Preventive effect of ipragliflozin on nocturnal hypoglycemia in patients with type 2 diabetes treated with basal-bolus insulin therapy: An open-label, single-center, parallel, randomized control study

Abstract

The efficacy of the administration of sodium-glucose co-transporter 2 inhibitor or the co-administration of sodium-glucose co-transporter 2 inhibitor and dipeptidyl peptidase-4 inhibitor to insulin therapy is not well known. A total of 58 patients with type 2 diabetes, admitted for glycemic control, were randomized to basal–bolus insulin therapy (BBT) alone or BBT plus 50 mg ipragliflozin and/or 20 mg teneligliptin.
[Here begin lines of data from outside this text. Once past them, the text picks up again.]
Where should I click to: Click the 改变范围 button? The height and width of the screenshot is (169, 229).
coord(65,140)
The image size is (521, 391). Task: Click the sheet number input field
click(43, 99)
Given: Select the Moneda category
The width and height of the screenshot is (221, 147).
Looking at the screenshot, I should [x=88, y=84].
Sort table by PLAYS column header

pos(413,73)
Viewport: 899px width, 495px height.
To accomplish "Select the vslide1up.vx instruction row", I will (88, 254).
Insulin doses were adjusted to maintain normal blood glucose levels. Plasma glucose profiles were estimated by continuous glucose monitoring before discharge. Required insulin doses were not significantly different among the treatment groups. The frequency of nocturnal hypoglycemia was significantly lower in the groups treated with ipragliflozin (6.5 ± 10.6%) and ipragliflozin plus teneligliptin (6.9 ± 14.3%) than in the group treated with BBT alone (42 ± 43.6%). The administration of sodium-glucose co-transporter 2 inhibitor with or without dipeptidyl peptidase-4 inhibitor prevented nocturnal hypoglycemia in type 2 diabetes patients with BBT.